§ **The task**: An exact restatement of the records below is expected.

§ **Material supplied**:
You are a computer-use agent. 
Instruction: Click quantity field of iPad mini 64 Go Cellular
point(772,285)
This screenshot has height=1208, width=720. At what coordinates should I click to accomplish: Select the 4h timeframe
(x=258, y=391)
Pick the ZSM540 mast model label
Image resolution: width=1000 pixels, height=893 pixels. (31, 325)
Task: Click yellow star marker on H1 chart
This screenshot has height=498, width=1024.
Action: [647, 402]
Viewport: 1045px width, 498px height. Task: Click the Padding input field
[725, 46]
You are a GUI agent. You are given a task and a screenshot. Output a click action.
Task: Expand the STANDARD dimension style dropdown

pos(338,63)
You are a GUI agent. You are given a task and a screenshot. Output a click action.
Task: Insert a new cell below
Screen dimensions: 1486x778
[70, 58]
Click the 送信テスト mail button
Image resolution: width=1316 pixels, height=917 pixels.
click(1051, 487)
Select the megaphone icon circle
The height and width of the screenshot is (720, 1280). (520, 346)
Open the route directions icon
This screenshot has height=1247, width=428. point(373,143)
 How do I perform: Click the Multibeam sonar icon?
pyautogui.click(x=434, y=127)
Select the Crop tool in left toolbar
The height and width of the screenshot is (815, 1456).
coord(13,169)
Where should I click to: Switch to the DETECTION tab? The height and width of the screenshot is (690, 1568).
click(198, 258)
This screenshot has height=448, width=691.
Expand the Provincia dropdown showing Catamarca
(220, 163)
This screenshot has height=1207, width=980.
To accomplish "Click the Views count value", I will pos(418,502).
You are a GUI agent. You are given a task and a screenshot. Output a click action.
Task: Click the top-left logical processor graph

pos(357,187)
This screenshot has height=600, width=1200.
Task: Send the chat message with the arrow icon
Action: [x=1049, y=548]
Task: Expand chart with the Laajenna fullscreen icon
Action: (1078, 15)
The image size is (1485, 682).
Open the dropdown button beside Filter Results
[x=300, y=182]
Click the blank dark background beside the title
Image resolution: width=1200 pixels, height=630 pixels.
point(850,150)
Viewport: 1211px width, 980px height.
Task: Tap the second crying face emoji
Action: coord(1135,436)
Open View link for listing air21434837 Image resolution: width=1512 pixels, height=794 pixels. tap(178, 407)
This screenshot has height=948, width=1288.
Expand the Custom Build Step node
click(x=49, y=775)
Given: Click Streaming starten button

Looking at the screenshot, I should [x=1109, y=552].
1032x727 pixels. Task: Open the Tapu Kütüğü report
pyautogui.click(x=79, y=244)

§ **Expected answer**:
You are a computer-use agent. 
Instruction: Click quantity field of iPad mini 64 Go Cellular
point(772,285)
This screenshot has height=1208, width=720. At what coordinates should I click to accomplish: Select the 4h timeframe
(x=258, y=391)
Pick the ZSM540 mast model label
Image resolution: width=1000 pixels, height=893 pixels. (31, 325)
Task: Click yellow star marker on H1 chart
This screenshot has height=498, width=1024.
Action: [647, 402]
Viewport: 1045px width, 498px height. Task: Click the Padding input field
[725, 46]
You are a GUI agent. You are given a task and a screenshot. Output a click action.
Task: Expand the STANDARD dimension style dropdown

pos(338,63)
You are a GUI agent. You are given a task and a screenshot. Output a click action.
Task: Insert a new cell below
Screen dimensions: 1486x778
[70, 58]
Click the 送信テスト mail button
Image resolution: width=1316 pixels, height=917 pixels.
click(1051, 487)
Select the megaphone icon circle
The height and width of the screenshot is (720, 1280). (520, 346)
Open the route directions icon
This screenshot has height=1247, width=428. point(373,143)
 How do I perform: Click the Multibeam sonar icon?
pyautogui.click(x=434, y=127)
Select the Crop tool in left toolbar
The height and width of the screenshot is (815, 1456).
coord(13,169)
Where should I click to: Switch to the DETECTION tab? The height and width of the screenshot is (690, 1568).
click(198, 258)
This screenshot has height=448, width=691.
Expand the Provincia dropdown showing Catamarca
(220, 163)
This screenshot has height=1207, width=980.
To accomplish "Click the Views count value", I will pos(418,502).
You are a GUI agent. You are given a task and a screenshot. Output a click action.
Task: Click the top-left logical processor graph

pos(357,187)
This screenshot has height=600, width=1200.
Task: Send the chat message with the arrow icon
Action: [x=1049, y=548]
Task: Expand chart with the Laajenna fullscreen icon
Action: (1078, 15)
The image size is (1485, 682).
Open the dropdown button beside Filter Results
[x=300, y=182]
Click the blank dark background beside the title
Image resolution: width=1200 pixels, height=630 pixels.
point(850,150)
Viewport: 1211px width, 980px height.
Task: Tap the second crying face emoji
Action: coord(1135,436)
Open View link for listing air21434837 Image resolution: width=1512 pixels, height=794 pixels. tap(178, 407)
This screenshot has height=948, width=1288.
Expand the Custom Build Step node
click(x=49, y=775)
Given: Click Streaming starten button

Looking at the screenshot, I should [x=1109, y=552].
1032x727 pixels. Task: Open the Tapu Kütüğü report
pyautogui.click(x=79, y=244)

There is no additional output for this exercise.